PROBLEM REQUIREMENTS>
Can you transcribe the item-finding records word for word, from their very start through the line containing "tap(144, 401)", both ends included?

— Begin INFORMATION SHOWN —

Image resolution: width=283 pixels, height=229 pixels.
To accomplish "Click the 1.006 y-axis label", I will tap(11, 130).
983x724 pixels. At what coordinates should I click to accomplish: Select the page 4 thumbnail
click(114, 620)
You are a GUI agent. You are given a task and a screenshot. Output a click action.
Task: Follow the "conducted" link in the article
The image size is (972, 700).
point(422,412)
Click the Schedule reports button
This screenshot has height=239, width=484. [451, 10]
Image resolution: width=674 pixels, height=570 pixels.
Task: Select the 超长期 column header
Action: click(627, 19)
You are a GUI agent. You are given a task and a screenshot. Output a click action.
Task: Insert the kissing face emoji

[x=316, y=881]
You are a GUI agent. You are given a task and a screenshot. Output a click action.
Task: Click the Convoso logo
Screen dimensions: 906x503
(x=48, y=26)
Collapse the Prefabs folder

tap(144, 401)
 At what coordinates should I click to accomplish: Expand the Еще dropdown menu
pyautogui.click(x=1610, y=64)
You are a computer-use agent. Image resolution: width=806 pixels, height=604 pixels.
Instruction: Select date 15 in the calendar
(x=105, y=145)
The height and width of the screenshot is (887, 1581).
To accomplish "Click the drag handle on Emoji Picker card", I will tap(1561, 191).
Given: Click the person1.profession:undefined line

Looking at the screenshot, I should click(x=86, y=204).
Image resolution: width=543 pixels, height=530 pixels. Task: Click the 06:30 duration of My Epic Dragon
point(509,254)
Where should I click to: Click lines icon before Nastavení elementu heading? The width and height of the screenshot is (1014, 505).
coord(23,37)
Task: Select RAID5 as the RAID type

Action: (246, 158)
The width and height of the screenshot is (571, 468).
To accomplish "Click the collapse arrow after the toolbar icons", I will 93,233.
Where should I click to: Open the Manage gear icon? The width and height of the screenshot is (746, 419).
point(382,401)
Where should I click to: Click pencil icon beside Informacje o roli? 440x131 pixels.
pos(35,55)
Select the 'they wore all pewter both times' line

— End INFORMATION SHOWN —

IN RESPONSE>
Image resolution: width=283 pixels, height=229 pixels.
To accomplish "Click the 1.006 y-axis label", I will tap(11, 130).
983x724 pixels. At what coordinates should I click to accomplish: Select the page 4 thumbnail
click(114, 620)
You are a GUI agent. You are given a task and a screenshot. Output a click action.
Task: Follow the "conducted" link in the article
The image size is (972, 700).
point(422,412)
Click the Schedule reports button
This screenshot has height=239, width=484. [451, 10]
Image resolution: width=674 pixels, height=570 pixels.
Task: Select the 超长期 column header
Action: click(627, 19)
You are a GUI agent. You are given a task and a screenshot. Output a click action.
Task: Insert the kissing face emoji

[x=316, y=881]
You are a GUI agent. You are given a task and a screenshot. Output a click action.
Task: Click the Convoso logo
Screen dimensions: 906x503
(x=48, y=26)
Collapse the Prefabs folder

tap(144, 401)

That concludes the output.